For the first time, I choose happiness and while it's constantly threatened (by things like complicated job issues, money worries, and tense interpersonal relationships, to name a few), I find that consistently choosing happiness over time leads to more happiness. The choice becomes more instinctual. I choose it over defensiveness, self-centeredness, pessimism, fear, doubt, and a host of things that kept me in the dark for so long.

So many things are out of my control. But this one thing I can have power over. And it's life-changing. Cancer patients choose it and it can improve their chances of remission. Athletes choose it and performance improves. And victims of disasters, both natural and man-made, choose it and find new means of coping.

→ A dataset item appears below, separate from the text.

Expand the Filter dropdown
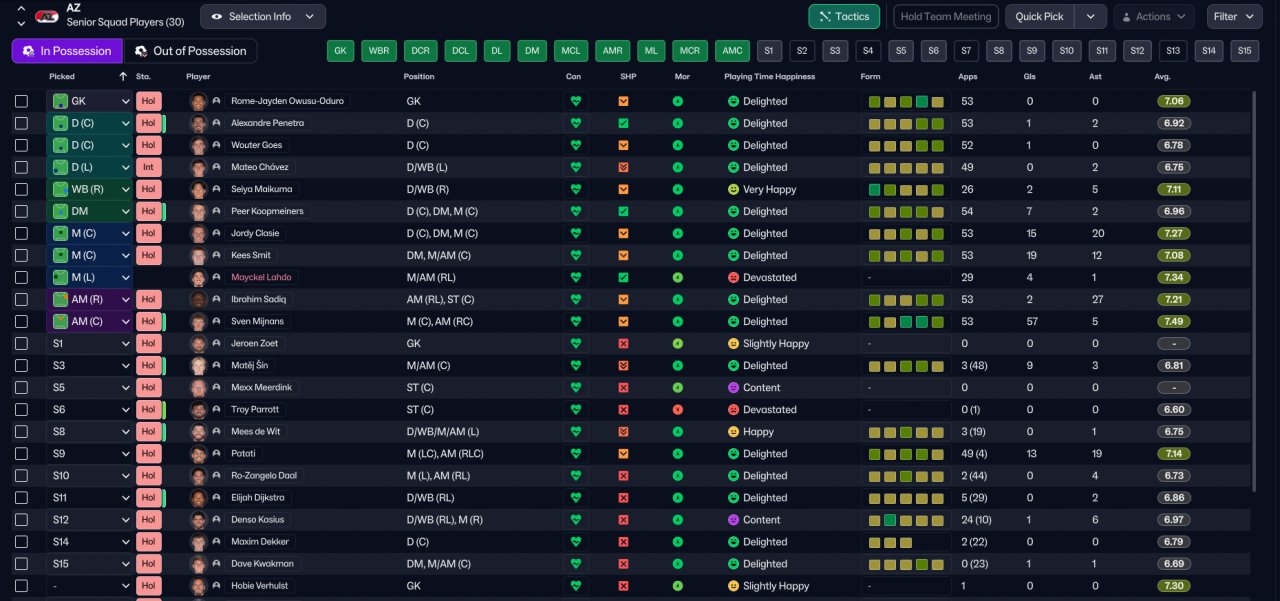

Happiness, in my mind, is synonymous with hope, with humor, and with the genuine and concrete belief that things happen for reasons, and that those reasons are ultimately good.

I don't know why this never occurred to me before. I suppose, like anything else, it was a lesson to be learned. A hard lesson, to be sure, but with sweet, sweet results.

How did this come about? Because for every story of devastation and destruction, every horrible tale of dead bodies and loss and damage, there were gleaming little stories of hope, humor, and happiness.

I see how cataclysmic events lead to life-altering things like artistic reactions, volunteers, hope, hard work, and a call for re-structure. I see the cause-and-effect of negative occurrences and how the best reaction is its opposite- positivity. Because then you can't separate the negative and positive because one couldn't have happened without the other. So, ultimately, the negative becomes in itself a positive thing. Propelling you forward. Moving on.

Please do not misunderstand and think for a moment that I am selfishly capitalizing on the suffering and misfortune of others. I cannot, for an instant, downplay or trivialize the horrible, horrible things that happen in this world. I am simply pointing out that my experiences led me to a new way of viewing the world.

Happiness is a choice. It's a lens through which you view the world. It's not a job, or a car, or a relationship, or money, or any of the trappings of our lives. It's an attitude. It's how you receive all of these things. And if you're waiting for any one of those to bring you the clarity or buoyancy you crave, you will undoubtedly be disappointed.

I'm letting all of these things marinate and watching as fantastic little moments unfold in my life. The world is such an easier place in which to live when I'm not being defensive, "Why me," or shouldering the negativity I was carrying around for so long. That's not to say I don't have bad days or misfortune like everyone else, just that I know that these things are transitory, and their long-lasting effects depend primarily on how I choose to let them effect me. I am in control here, for the first time, of what I CAN control. And the things that I can't? I let them go.

I couldn't have asked for a better life-changing experience, and my gratitude is immeasurable.